WHAT TO WORK ON: When the line with "Send en kommentar (391, 2432)" appears below, start repeating lines exactly, and keep going through the line with "Home (1289, 810)"; add nothing outside that span.

START RECORDS SUPPLIED

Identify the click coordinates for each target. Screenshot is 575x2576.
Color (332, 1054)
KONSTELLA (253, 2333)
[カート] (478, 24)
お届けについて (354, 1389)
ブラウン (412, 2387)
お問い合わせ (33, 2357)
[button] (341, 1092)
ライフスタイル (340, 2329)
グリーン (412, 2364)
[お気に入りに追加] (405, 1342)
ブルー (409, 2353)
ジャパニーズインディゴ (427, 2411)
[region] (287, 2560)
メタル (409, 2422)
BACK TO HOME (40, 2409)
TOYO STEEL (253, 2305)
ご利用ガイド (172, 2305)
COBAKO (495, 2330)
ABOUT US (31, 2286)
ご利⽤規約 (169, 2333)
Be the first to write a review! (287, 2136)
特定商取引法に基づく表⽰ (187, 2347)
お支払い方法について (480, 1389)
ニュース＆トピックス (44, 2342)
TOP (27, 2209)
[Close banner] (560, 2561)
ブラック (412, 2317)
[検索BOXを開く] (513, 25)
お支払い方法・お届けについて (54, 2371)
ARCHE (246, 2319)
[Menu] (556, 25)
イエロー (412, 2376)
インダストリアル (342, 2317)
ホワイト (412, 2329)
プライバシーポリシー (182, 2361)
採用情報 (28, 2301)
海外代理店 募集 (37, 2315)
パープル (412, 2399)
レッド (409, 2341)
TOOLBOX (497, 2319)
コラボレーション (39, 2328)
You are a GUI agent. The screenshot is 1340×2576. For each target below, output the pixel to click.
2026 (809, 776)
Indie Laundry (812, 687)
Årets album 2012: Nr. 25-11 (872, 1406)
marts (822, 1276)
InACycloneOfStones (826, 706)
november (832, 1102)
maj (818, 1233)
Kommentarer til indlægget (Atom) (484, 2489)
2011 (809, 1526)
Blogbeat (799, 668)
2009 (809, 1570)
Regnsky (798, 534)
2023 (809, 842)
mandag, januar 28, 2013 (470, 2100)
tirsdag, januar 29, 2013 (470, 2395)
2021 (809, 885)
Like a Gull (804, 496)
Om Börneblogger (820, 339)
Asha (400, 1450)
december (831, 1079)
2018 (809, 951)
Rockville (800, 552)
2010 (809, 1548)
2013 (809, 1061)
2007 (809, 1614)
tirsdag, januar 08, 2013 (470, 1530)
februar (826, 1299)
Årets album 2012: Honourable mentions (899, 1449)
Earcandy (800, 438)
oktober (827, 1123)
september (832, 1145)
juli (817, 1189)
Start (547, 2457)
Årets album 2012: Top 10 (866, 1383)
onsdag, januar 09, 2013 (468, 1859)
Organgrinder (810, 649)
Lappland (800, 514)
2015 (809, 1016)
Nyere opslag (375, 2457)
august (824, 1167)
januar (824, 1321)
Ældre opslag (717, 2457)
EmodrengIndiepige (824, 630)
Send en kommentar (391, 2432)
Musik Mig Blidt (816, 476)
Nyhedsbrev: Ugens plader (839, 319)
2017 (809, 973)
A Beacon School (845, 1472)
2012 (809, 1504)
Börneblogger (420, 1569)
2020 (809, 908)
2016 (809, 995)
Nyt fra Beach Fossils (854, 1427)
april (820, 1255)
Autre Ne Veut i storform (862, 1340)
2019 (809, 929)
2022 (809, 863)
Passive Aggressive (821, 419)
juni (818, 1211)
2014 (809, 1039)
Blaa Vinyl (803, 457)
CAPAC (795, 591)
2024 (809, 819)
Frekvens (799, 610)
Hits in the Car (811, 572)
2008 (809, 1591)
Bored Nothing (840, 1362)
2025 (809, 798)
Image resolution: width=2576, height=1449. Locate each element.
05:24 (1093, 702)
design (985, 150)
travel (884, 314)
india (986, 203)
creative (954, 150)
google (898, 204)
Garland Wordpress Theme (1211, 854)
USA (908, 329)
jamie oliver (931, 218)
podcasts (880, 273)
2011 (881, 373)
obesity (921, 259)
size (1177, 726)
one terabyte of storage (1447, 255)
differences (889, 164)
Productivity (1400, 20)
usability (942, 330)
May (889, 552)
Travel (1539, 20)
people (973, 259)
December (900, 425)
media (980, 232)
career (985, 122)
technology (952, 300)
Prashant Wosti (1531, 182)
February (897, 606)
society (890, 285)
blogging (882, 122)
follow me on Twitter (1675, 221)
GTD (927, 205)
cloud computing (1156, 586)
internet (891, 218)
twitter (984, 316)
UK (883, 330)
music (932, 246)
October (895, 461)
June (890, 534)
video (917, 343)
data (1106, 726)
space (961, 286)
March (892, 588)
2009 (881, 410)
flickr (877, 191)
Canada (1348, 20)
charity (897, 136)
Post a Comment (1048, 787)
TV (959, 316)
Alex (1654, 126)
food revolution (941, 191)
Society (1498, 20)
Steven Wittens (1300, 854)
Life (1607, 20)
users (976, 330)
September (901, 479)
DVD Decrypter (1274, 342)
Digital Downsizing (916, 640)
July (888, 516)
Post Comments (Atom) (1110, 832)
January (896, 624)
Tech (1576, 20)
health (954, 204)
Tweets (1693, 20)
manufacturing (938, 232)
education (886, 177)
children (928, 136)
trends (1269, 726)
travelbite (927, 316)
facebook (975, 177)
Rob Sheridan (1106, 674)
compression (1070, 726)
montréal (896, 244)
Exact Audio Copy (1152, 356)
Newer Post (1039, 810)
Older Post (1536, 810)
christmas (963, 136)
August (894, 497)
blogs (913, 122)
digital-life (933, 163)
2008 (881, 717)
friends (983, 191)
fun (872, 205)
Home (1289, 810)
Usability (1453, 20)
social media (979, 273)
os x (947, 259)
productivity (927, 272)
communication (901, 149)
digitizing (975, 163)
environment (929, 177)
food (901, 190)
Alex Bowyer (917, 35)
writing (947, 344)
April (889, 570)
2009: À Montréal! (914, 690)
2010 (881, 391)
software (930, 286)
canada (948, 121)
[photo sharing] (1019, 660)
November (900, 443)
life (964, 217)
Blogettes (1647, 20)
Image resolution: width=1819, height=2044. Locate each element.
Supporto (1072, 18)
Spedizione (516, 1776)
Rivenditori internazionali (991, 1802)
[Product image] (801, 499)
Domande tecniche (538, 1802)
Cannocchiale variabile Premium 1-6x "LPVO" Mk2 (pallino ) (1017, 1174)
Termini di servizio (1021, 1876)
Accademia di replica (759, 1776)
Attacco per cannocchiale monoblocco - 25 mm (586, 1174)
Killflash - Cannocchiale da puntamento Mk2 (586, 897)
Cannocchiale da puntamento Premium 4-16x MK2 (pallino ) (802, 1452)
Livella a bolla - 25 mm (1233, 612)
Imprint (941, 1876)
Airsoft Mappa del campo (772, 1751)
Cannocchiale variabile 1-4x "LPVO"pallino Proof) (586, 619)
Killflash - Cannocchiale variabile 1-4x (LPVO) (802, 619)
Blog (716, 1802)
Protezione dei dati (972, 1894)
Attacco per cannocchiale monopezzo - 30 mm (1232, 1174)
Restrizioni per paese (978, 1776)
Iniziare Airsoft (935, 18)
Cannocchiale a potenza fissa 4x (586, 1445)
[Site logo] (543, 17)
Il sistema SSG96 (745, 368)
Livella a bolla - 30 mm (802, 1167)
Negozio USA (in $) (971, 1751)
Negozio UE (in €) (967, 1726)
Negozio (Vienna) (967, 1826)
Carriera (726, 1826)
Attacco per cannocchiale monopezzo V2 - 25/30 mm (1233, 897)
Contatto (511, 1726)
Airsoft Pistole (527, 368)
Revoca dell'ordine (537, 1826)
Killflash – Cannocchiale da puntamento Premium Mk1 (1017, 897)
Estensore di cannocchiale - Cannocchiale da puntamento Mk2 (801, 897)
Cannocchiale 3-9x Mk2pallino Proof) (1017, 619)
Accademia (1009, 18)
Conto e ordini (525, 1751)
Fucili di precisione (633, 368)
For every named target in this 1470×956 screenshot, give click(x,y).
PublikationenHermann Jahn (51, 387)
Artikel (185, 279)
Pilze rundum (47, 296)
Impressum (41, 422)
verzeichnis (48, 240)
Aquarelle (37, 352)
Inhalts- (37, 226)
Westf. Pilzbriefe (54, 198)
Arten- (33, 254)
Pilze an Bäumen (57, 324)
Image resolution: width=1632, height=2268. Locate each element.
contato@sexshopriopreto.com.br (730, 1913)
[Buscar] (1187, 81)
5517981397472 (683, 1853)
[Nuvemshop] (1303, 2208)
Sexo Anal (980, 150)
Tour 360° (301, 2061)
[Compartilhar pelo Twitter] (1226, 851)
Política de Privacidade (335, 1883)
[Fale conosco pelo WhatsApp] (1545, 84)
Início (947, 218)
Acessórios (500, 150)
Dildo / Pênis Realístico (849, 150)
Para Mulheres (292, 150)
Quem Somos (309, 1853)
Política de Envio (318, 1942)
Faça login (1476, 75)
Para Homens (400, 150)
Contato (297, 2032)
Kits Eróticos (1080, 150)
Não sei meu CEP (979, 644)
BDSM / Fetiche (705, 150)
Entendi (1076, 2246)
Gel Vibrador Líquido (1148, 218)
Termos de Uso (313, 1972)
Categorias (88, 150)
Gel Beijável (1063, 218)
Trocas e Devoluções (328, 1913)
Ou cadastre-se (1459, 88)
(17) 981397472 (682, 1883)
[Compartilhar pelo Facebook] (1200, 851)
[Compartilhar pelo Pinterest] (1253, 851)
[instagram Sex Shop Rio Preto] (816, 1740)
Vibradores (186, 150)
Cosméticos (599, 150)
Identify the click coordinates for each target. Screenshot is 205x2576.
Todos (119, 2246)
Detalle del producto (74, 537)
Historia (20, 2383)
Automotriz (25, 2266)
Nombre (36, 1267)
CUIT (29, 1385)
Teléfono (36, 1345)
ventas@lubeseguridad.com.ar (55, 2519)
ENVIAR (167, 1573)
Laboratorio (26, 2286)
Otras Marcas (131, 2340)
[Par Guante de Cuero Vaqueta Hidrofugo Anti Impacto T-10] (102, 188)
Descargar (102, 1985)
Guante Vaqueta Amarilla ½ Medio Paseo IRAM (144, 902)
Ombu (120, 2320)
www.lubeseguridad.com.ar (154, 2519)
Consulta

END RECORDS SUPPLIED

PROBLEM SOLUTION:
Send en kommentar (391, 2432)
Musik Mig Blidt (816, 476)
Nyhedsbrev: Ugens plader (839, 319)
2017 (809, 973)
A Beacon School (845, 1472)
2012 (809, 1504)
Börneblogger (420, 1569)
2020 (809, 908)
2016 (809, 995)
Nyt fra Beach Fossils (854, 1427)
april (820, 1255)
Autre Ne Veut i storform (862, 1340)
2019 (809, 929)
2022 (809, 863)
Passive Aggressive (821, 419)
juni (818, 1211)
2014 (809, 1039)
Blaa Vinyl (803, 457)
CAPAC (795, 591)
2024 (809, 819)
Frekvens (799, 610)
Hits in the Car (811, 572)
2008 (809, 1591)
Bored Nothing (840, 1362)
2025 (809, 798)
Image resolution: width=2576, height=1449. Locate each element.
05:24 (1093, 702)
design (985, 150)
travel (884, 314)
india (986, 203)
creative (954, 150)
google (898, 204)
Garland Wordpress Theme (1211, 854)
USA (908, 329)
jamie oliver (931, 218)
podcasts (880, 273)
2011 (881, 373)
obesity (921, 259)
size (1177, 726)
one terabyte of storage (1447, 255)
differences (889, 164)
Productivity (1400, 20)
usability (942, 330)
May (889, 552)
Travel (1539, 20)
people (973, 259)
December (900, 425)
media (980, 232)
career (985, 122)
technology (952, 300)
Prashant Wosti (1531, 182)
February (897, 606)
society (890, 285)
blogging (882, 122)
follow me on Twitter (1675, 221)
GTD (927, 205)
cloud computing (1156, 586)
internet (891, 218)
twitter (984, 316)
UK (883, 330)
music (932, 246)
October (895, 461)
June (890, 534)
video (917, 343)
data (1106, 726)
space (961, 286)
March (892, 588)
2009 (881, 410)
flickr (877, 191)
Canada (1348, 20)
charity (897, 136)
Post a Comment (1048, 787)
TV (959, 316)
Alex (1654, 126)
food revolution (941, 191)
Society (1498, 20)
Steven Wittens (1300, 854)
Life (1607, 20)
users (976, 330)
September (901, 479)
DVD Decrypter (1274, 342)
Digital Downsizing (916, 640)
July (888, 516)
Post Comments (Atom) (1110, 832)
January (896, 624)
Tech (1576, 20)
health (954, 204)
Tweets (1693, 20)
manufacturing (938, 232)
education (886, 177)
children (928, 136)
trends (1269, 726)
travelbite (927, 316)
facebook (975, 177)
Rob Sheridan (1106, 674)
compression (1070, 726)
montréal (896, 244)
Exact Audio Copy (1152, 356)
Newer Post (1039, 810)
Older Post (1536, 810)
christmas (963, 136)
August (894, 497)
blogs (913, 122)
digital-life (933, 163)
2008 (881, 717)
friends (983, 191)
fun (872, 205)
Home (1289, 810)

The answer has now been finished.